§ **STATED TASK**: Copy out the records verbatim from the line containing "Task: Open the Outer ring shape dropdown" through the end of the records.
— Start of DATASET RECORDS —
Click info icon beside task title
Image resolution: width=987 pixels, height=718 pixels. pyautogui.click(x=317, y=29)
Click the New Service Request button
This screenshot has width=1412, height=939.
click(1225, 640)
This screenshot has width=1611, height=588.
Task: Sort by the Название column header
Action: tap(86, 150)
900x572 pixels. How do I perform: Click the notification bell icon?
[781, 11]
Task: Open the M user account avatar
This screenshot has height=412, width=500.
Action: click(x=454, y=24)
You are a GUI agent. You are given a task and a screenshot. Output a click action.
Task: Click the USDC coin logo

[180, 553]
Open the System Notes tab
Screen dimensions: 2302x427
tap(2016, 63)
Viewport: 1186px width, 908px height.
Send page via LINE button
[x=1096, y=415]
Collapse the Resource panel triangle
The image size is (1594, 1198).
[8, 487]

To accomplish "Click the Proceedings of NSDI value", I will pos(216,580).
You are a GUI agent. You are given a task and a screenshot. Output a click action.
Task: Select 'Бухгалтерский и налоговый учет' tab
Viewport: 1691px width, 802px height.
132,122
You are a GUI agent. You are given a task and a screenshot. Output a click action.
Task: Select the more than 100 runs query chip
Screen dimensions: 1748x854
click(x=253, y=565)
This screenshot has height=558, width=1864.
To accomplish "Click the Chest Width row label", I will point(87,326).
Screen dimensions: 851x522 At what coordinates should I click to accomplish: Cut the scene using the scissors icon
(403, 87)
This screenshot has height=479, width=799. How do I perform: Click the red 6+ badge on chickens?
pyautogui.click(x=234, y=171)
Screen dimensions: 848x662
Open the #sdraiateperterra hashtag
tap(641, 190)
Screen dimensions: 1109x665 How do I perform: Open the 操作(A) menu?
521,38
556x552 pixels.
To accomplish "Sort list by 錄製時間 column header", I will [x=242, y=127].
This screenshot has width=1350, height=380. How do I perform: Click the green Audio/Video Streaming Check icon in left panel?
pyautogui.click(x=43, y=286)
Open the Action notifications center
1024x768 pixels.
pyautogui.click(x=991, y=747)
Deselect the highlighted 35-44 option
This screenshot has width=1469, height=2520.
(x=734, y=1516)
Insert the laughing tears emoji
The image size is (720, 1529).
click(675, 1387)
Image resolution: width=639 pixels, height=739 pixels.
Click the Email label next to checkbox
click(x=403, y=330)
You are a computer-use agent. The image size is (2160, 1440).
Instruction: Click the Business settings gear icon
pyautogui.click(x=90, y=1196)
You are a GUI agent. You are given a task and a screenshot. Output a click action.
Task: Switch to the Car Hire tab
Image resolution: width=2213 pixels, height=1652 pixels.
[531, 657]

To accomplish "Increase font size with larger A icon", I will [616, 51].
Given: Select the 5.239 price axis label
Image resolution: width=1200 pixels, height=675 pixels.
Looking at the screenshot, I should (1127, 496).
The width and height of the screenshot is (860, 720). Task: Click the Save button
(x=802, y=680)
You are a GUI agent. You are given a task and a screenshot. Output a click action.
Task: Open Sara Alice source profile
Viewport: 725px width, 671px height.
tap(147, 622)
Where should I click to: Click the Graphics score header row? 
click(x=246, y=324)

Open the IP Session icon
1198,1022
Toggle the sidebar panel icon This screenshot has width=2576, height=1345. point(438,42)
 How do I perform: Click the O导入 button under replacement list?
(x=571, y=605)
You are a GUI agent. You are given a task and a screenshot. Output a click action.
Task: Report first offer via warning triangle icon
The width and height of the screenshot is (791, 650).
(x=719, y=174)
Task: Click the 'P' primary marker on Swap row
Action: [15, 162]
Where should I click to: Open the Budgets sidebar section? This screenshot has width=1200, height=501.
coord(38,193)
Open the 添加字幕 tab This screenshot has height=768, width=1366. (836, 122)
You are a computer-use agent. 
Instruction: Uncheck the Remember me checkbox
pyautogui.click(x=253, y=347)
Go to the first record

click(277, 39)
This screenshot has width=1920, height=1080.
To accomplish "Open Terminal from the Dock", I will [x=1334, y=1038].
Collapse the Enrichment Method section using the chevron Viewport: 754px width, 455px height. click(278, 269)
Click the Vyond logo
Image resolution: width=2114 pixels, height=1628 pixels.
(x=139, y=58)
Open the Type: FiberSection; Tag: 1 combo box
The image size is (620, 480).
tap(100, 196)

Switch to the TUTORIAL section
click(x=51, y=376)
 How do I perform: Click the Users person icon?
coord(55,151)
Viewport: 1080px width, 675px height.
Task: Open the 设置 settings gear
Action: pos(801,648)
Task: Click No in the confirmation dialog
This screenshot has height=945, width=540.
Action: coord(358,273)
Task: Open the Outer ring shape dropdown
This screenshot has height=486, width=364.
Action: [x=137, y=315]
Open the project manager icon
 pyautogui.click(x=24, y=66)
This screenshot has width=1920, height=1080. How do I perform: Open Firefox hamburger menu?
— End of DATASET RECORDS —
§ **RESULT**:
Task: Open the Outer ring shape dropdown
This screenshot has height=486, width=364.
Action: [x=137, y=315]
Open the project manager icon
 pyautogui.click(x=24, y=66)
This screenshot has width=1920, height=1080. How do I perform: Open Firefox hamburger menu?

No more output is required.